M2 polarized macrophages are the typical tumor-associated macrophages (TAMs) promoting malignancy of the primary tumors; TAMs can stimulate angiogenesis and enhance tumor cell invasiveness, motility, and intravasation.11 Also the CMs’ tendency to relapse may be due to the particular polarized, pro-tumoral state of macrophages. However, a small mastocyte delegation has been found in some types of malignant tumors and we cannot exclude that a particular balance between macrophages and mast cells in CMs, could reflect a favorable pattern of innate immunity reaction, for growth and relapse of neoplasia. Besides, the iNOS expression is important in tumors and other diseases.12–14 In cancer, during the tumor growth phases, the cancerous epithelial cells exert tumorigenic properties via iNOS activation while the environmental stroma population, among which TAMs, may bring into play tumoricidal activity also via iNOS activity.12 In relapsing CM, iNOS expression was detected in tumoral cells.
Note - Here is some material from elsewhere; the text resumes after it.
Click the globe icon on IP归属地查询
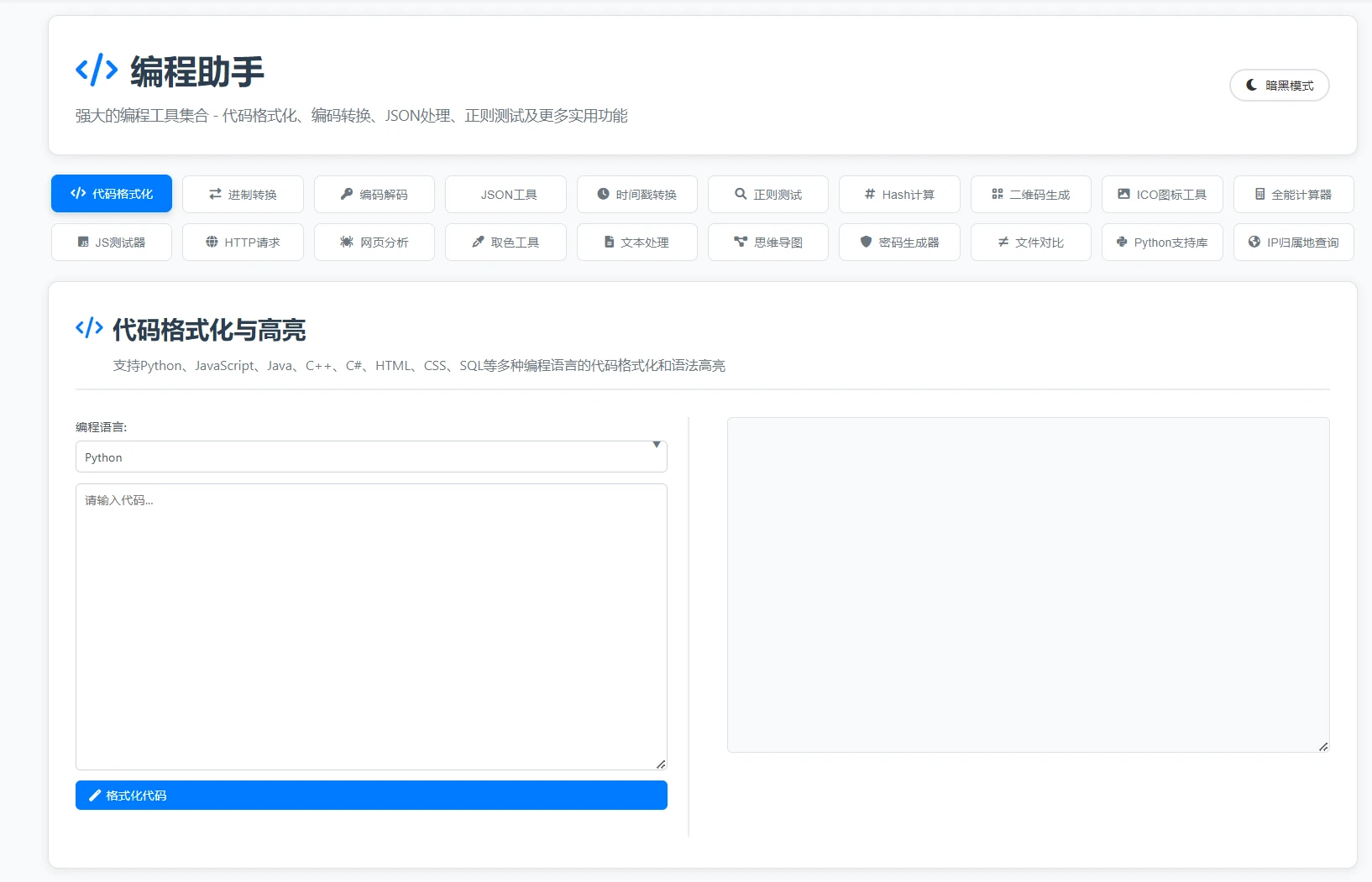Image resolution: width=1372 pixels, height=882 pixels. pyautogui.click(x=1254, y=242)
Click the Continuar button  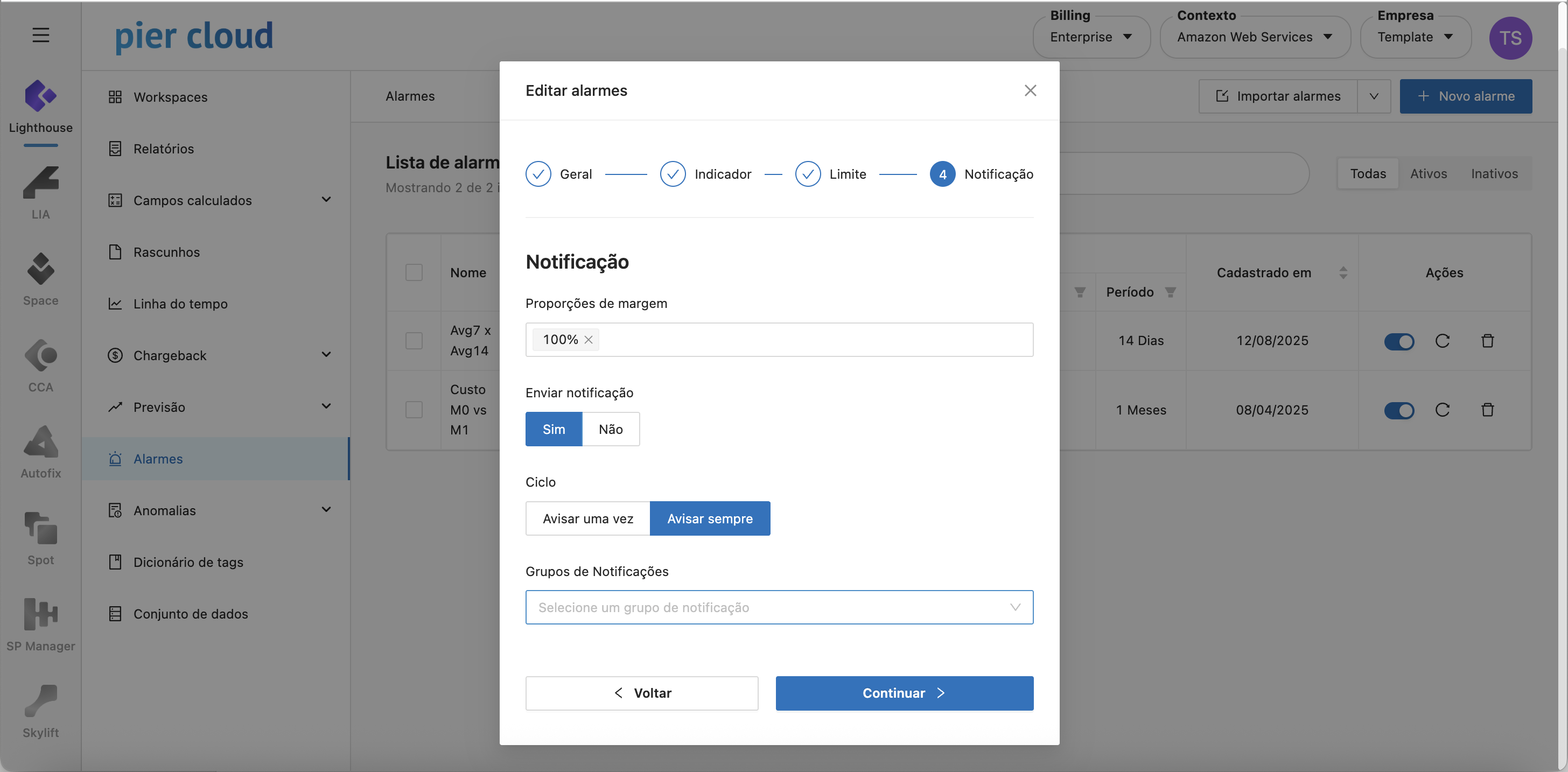tap(904, 693)
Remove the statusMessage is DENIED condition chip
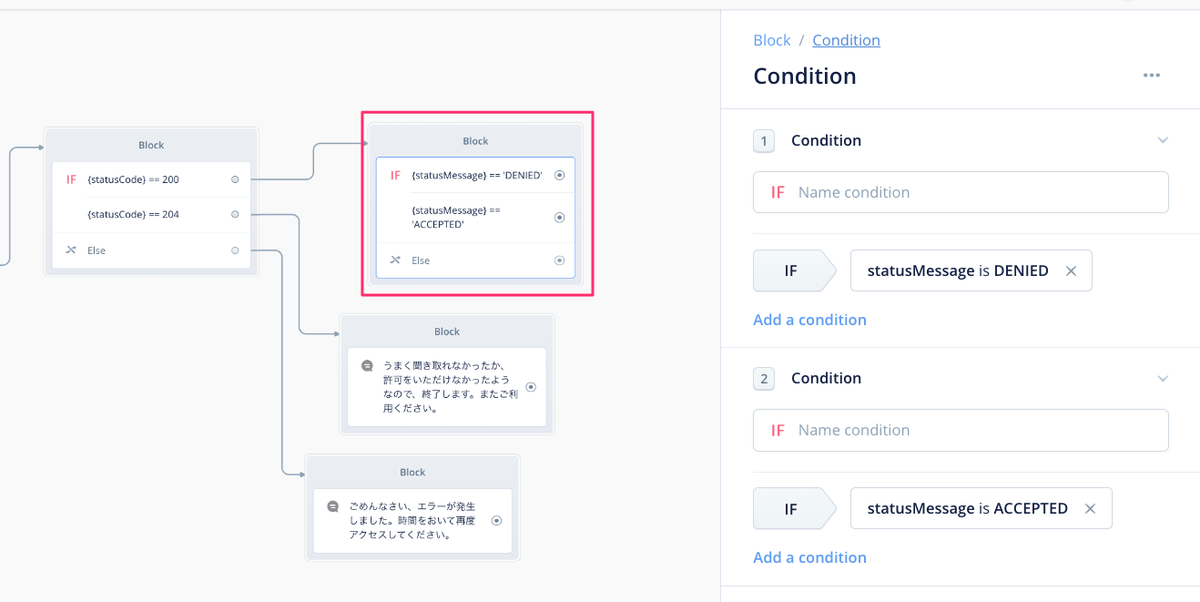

This characteristic may be related to progression of such a kind of lesions.15 In conclusion, we are aware that the small sample size of this study limits the generalization of results. However, we consider that the findings of this work, mainly the presence of macrophages and mast cells in that neoplasia with an inverse profile, may open new interesting perspective for the knowledge about CMs biology and may provide insight for novel possibilities in therapy and clinical management. In fact, in cases of arduous surgical access and subtotal removal or multiple recurrences, it could be possible to pharmacologically modulate these tumor recruited populations, in such a way to influence the growth of that neoplasm.9,11
Footnotes
Declaration of conflicting interests: The author(s) declared no potential conflicts of interest with respect to the research, authorship, and/or publication of this article.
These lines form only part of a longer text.